Le Moulin de la Bonde
Crespières
Brassens en a fait l’acquisition en 1958. A quarante kilomètres à l’Ouest de Paris, c’est là qu’il recevait ses amis parisiens. Des grands noms du cinéma et de la chanson : Béart, Moustaki, Brel, Boby Lapointe, Lino Ventura…
Afin de mieux recevoir les amis, G.B fait l’acquisition, vers 1959, d’un ancien moulin désaffecté à Crespières, dans les Yvelines, à quelque quarante kilomètres à l’ouest de Paris. Cette vaste propriété, traversée d’un ruisseau, devait de plus rassasier mes desiderata de bricoleur et assouvir mes gènes hérités d’une dynastie d’artisan-maçons.
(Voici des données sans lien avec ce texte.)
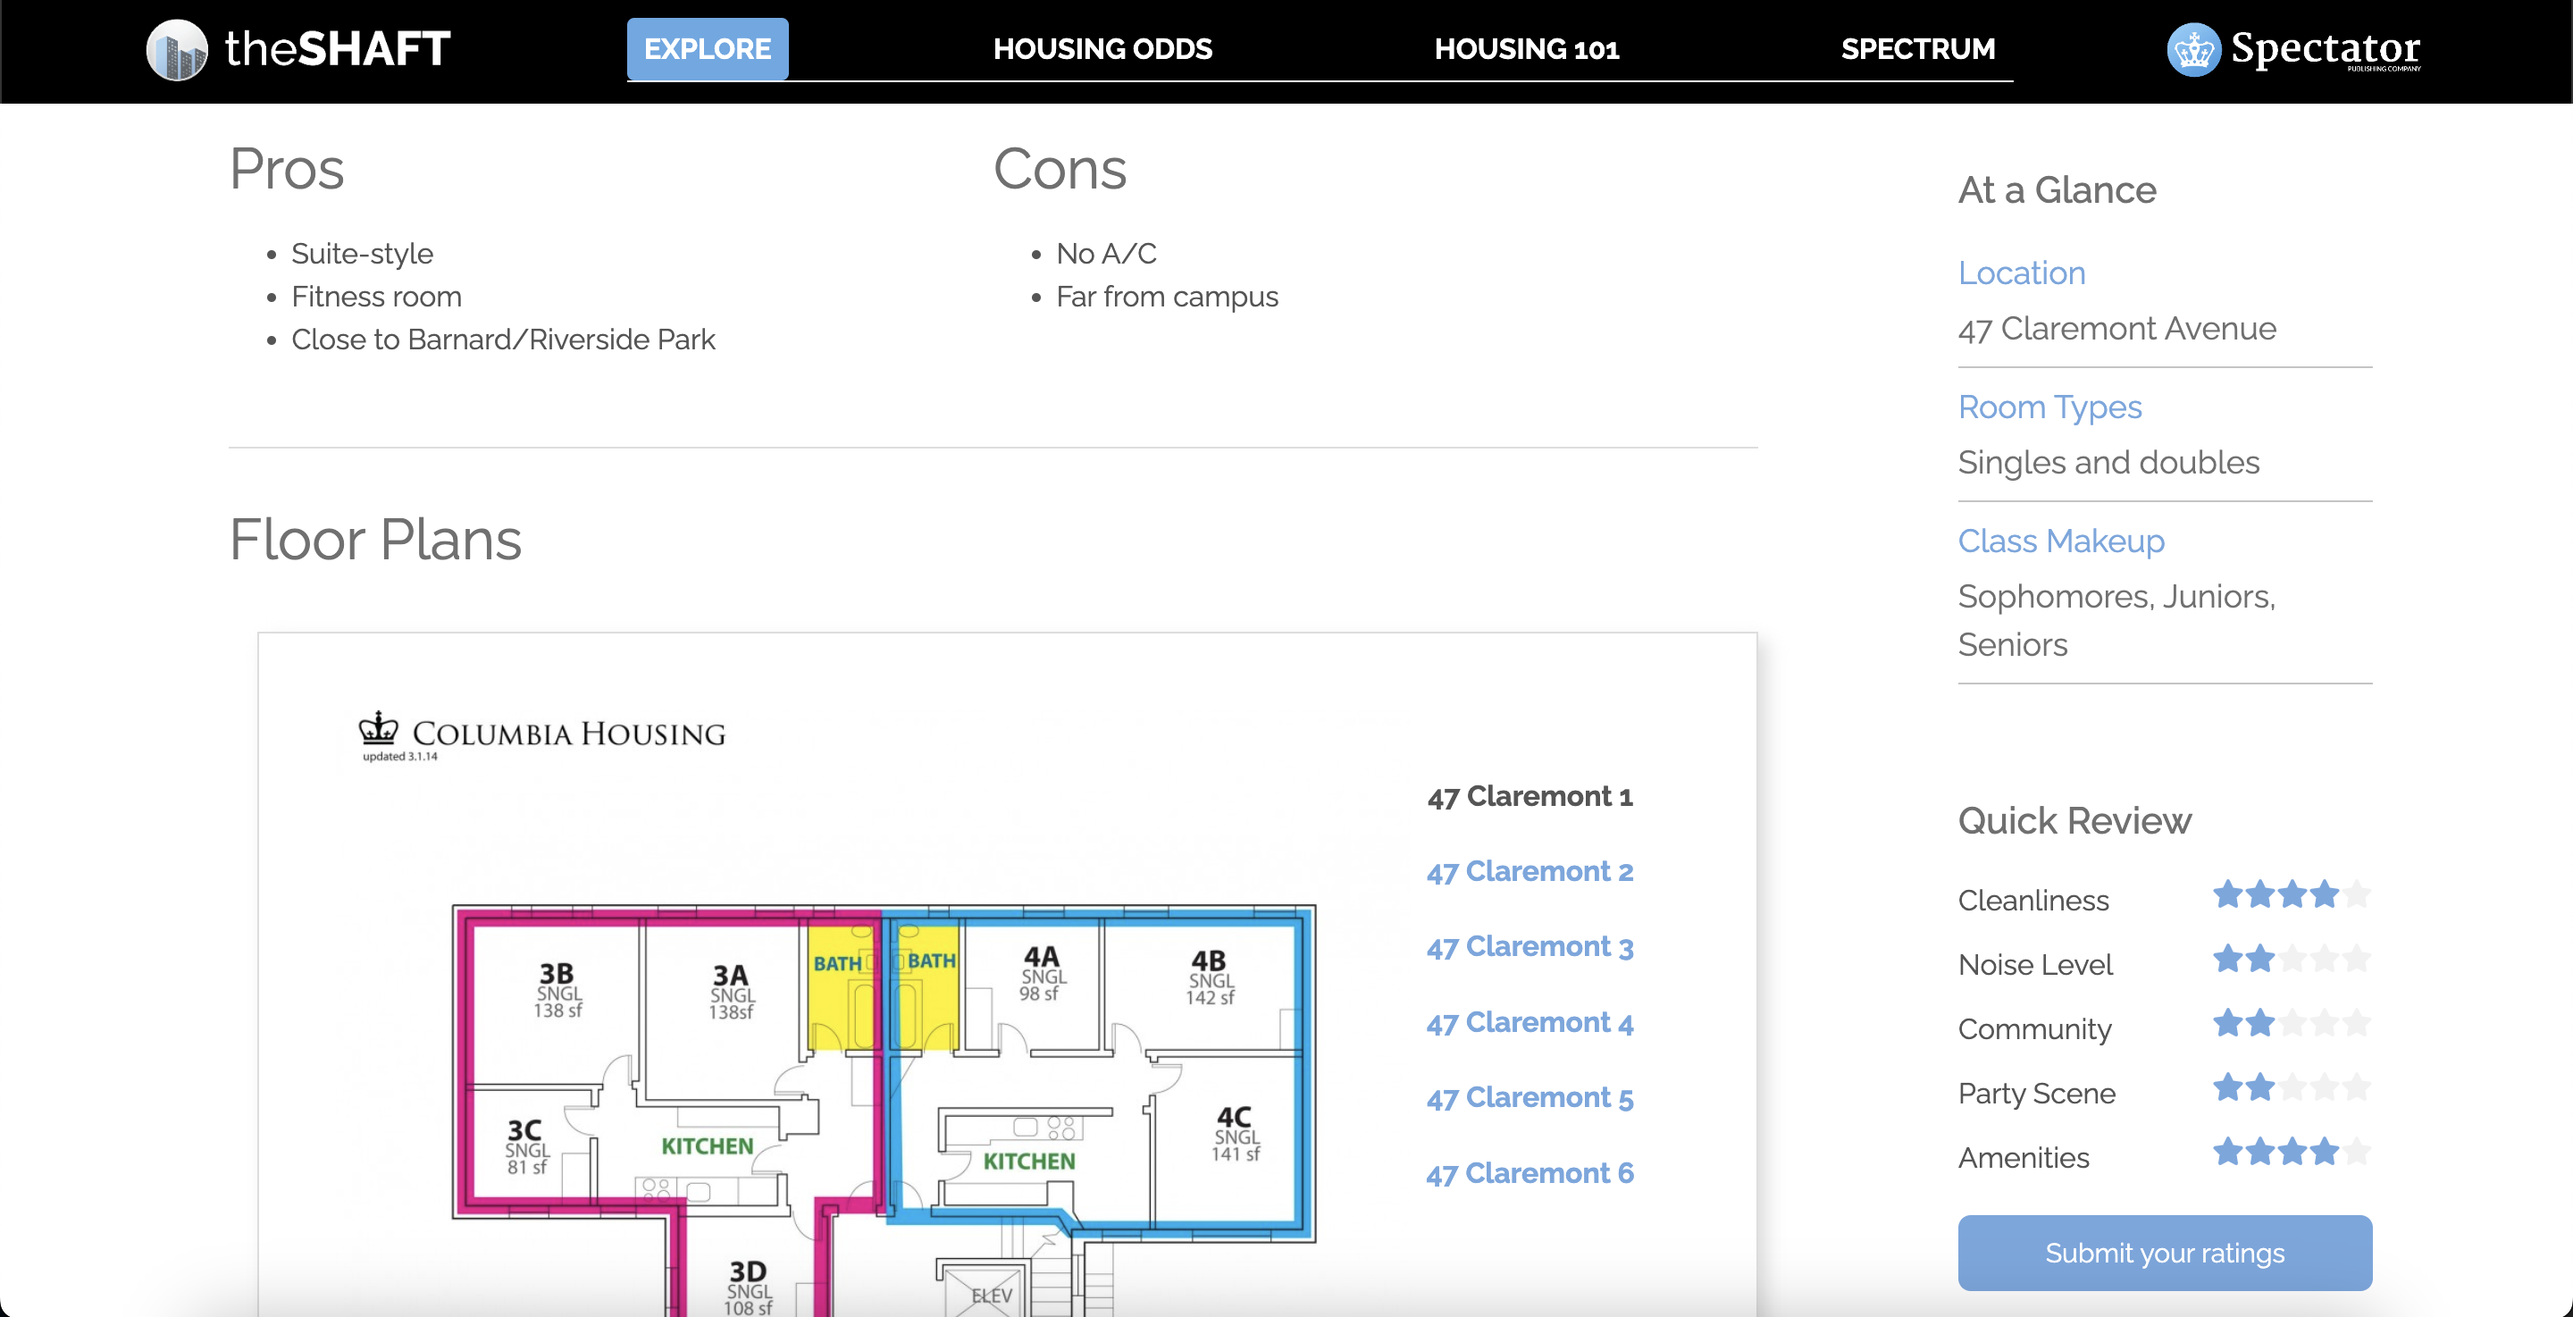Set Noise Level to three stars
2573x1317 pixels.
pos(2292,959)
Le petit coin de paradis terrestre, au-delà des corvées imposées aux copains pour la remise en état et l’entretien des lieux, fut le théâtre de très joyeuses réunions d’amis. J’y ai même reçu, en tout bien tout honneur, la visite de Brigitte Bardot. Un de mes voisins était Bourvil. Je n’avais pas encore osé aller le saluer jusqu’à ce que l’insistance de mon père, qui était un inconditionnel admiratif, me pousse à prétexter un urgent besoin d’un quelconque outil pour aller sonner à sa grille.
Que le progrès soit salutaire c’est entendu. Mais, après quelques années, cet ilot de campagne menaçait progressivement d’être pris en étau par l’assaut d’une armada de pavillons de banlieue. Et la rumba des tondeuses (aurait chanté Bourvil) vint s’ajouter au chaleureux boucan des tirs, de plus en plus fréquents et violents, du camp militaire de Frileuse, situé tout près.
Au début des années 70, les séjours au moulin se firent de plus en plus espacés. Cet abandon des lieux eut tôt fait d’allécher les maraudeurs et fatalement il y en eut bientôt un, plus courageux que les autres, qui entreprit de garnir sa maison en puisant dans mon inventaire mobilier.
Brassens n’a jamais oublié qu’au temps de la jeunesse folle, à Sète, sa participation à quelque larcin lui a valu de défiler devant la maréchaussée et de comparaître chez monsieur le juge. La leçon aurait pu être dramatiquement négative si elle ne m’avait permis d’apprécier la grande magnanimité de mon père. Il a d’ailleurs voulu lui en témoigner toute gratitude dans la chanson «Les quatre bacheliers», en opposant à l’intolérance et à la hargne.
C’est à la même époque que Georges découvre François Villon et l’admiration était sans doute fondée sur un sentiment de correspondance qui d’ailleurs le conduira à écrire «La mauvais réputation», «Je suis un voyou» et «La mauvaise herbe». Puis, le souvenir que pendant de longues années de vaches squelettiques à l’impasse Florimont, ne pouvant souffrir de voir la brave Jeanne être parfois privée de toute nourriture pendant des journées entières, il lui est arrivé de trouver, sur la place du marché, l’orange du marchand, avant même qu’elle ne soit véritablement perdue.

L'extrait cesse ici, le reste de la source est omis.